What this task involves:
Word for word, print all of the lines below.

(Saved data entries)
= = = =
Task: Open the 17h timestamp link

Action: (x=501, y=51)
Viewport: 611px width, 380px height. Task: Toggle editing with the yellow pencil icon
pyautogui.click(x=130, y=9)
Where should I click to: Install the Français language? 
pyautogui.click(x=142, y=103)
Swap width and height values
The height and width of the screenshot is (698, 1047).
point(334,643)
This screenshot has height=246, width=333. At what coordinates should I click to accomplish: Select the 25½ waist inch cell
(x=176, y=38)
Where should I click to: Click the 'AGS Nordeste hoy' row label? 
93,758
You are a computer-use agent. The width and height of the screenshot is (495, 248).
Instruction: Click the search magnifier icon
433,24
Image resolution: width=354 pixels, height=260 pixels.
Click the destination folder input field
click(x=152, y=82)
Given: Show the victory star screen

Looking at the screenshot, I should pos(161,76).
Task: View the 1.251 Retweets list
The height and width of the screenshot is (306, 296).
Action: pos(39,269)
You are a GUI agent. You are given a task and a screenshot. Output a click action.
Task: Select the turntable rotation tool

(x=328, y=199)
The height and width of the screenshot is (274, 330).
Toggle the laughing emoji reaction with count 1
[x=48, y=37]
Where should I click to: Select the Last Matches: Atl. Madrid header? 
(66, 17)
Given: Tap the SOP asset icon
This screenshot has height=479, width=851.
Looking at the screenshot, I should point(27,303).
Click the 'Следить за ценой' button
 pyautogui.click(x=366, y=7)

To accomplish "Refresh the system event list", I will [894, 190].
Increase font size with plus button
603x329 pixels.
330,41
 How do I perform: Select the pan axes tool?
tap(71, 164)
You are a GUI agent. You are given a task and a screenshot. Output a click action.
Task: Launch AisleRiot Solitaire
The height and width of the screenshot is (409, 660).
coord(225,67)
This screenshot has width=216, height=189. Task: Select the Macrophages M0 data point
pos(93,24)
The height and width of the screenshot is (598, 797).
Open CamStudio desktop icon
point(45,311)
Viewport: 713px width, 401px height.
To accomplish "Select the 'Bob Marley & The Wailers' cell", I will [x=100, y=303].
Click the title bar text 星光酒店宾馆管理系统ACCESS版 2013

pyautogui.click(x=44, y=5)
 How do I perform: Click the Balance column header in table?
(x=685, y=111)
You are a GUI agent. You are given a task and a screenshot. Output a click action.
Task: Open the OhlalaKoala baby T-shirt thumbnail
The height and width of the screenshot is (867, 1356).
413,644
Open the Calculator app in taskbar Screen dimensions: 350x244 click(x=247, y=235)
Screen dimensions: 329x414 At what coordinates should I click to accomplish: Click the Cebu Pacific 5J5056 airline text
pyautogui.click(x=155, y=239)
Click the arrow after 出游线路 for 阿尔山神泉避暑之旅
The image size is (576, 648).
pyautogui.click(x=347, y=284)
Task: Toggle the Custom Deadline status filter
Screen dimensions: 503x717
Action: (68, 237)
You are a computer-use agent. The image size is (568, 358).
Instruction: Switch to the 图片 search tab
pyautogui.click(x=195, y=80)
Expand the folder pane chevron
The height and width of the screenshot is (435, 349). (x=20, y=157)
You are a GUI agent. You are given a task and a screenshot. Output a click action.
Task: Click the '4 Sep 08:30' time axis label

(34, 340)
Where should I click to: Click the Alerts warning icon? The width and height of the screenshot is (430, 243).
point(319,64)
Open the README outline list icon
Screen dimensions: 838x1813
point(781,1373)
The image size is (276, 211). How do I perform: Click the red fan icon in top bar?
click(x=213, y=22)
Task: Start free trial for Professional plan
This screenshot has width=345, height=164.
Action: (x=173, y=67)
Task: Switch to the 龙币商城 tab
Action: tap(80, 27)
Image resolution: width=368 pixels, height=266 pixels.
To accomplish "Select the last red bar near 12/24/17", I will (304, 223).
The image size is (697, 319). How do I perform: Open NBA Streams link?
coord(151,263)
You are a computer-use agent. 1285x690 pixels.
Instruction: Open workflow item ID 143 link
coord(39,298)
= = = =
Exercise response:
Task: Open the 17h timestamp link

Action: (x=501, y=51)
Viewport: 611px width, 380px height. Task: Toggle editing with the yellow pencil icon
pyautogui.click(x=130, y=9)
Where should I click to: Install the Français language? 
pyautogui.click(x=142, y=103)
Swap width and height values
The height and width of the screenshot is (698, 1047).
point(334,643)
This screenshot has height=246, width=333. At what coordinates should I click to accomplish: Select the 25½ waist inch cell
(x=176, y=38)
Where should I click to: Click the 'AGS Nordeste hoy' row label? 
93,758
You are a computer-use agent. The width and height of the screenshot is (495, 248).
Instruction: Click the search magnifier icon
433,24
Image resolution: width=354 pixels, height=260 pixels.
Click the destination folder input field
click(x=152, y=82)
Given: Show the victory star screen

Looking at the screenshot, I should pos(161,76).
Task: View the 1.251 Retweets list
The height and width of the screenshot is (306, 296).
Action: pos(39,269)
You are a GUI agent. You are given a task and a screenshot. Output a click action.
Task: Select the turntable rotation tool

(x=328, y=199)
The height and width of the screenshot is (274, 330).
Toggle the laughing emoji reaction with count 1
[x=48, y=37]
Where should I click to: Select the Last Matches: Atl. Madrid header? 
(66, 17)
Given: Tap the SOP asset icon
This screenshot has height=479, width=851.
Looking at the screenshot, I should point(27,303).
Click the 'Следить за ценой' button
 pyautogui.click(x=366, y=7)

To accomplish "Refresh the system event list", I will [894, 190].
Increase font size with plus button
603x329 pixels.
330,41
 How do I perform: Select the pan axes tool?
tap(71, 164)
You are a GUI agent. You are given a task and a screenshot. Output a click action.
Task: Launch AisleRiot Solitaire
The height and width of the screenshot is (409, 660).
coord(225,67)
This screenshot has width=216, height=189. Task: Select the Macrophages M0 data point
pos(93,24)
The height and width of the screenshot is (598, 797).
Open CamStudio desktop icon
point(45,311)
Viewport: 713px width, 401px height.
To accomplish "Select the 'Bob Marley & The Wailers' cell", I will [x=100, y=303].
Click the title bar text 星光酒店宾馆管理系统ACCESS版 2013

pyautogui.click(x=44, y=5)
 How do I perform: Click the Balance column header in table?
(x=685, y=111)
You are a GUI agent. You are given a task and a screenshot. Output a click action.
Task: Open the OhlalaKoala baby T-shirt thumbnail
The height and width of the screenshot is (867, 1356).
413,644
Open the Calculator app in taskbar Screen dimensions: 350x244 click(x=247, y=235)
Screen dimensions: 329x414 At what coordinates should I click to accomplish: Click the Cebu Pacific 5J5056 airline text
pyautogui.click(x=155, y=239)
Click the arrow after 出游线路 for 阿尔山神泉避暑之旅
The image size is (576, 648).
pyautogui.click(x=347, y=284)
Task: Toggle the Custom Deadline status filter
Screen dimensions: 503x717
Action: (68, 237)
You are a computer-use agent. The image size is (568, 358).
Instruction: Switch to the 图片 search tab
pyautogui.click(x=195, y=80)
Expand the folder pane chevron
The height and width of the screenshot is (435, 349). (x=20, y=157)
You are a GUI agent. You are given a task and a screenshot. Output a click action.
Task: Click the '4 Sep 08:30' time axis label

(34, 340)
Where should I click to: Click the Alerts warning icon? The width and height of the screenshot is (430, 243).
point(319,64)
Open the README outline list icon
Screen dimensions: 838x1813
point(781,1373)
The image size is (276, 211). How do I perform: Click the red fan icon in top bar?
click(x=213, y=22)
Task: Start free trial for Professional plan
This screenshot has width=345, height=164.
Action: (x=173, y=67)
Task: Switch to the 龙币商城 tab
Action: tap(80, 27)
Image resolution: width=368 pixels, height=266 pixels.
To accomplish "Select the last red bar near 12/24/17", I will (304, 223).
The image size is (697, 319). How do I perform: Open NBA Streams link?
coord(151,263)
You are a computer-use agent. 1285x690 pixels.
Instruction: Open workflow item ID 143 link
coord(39,298)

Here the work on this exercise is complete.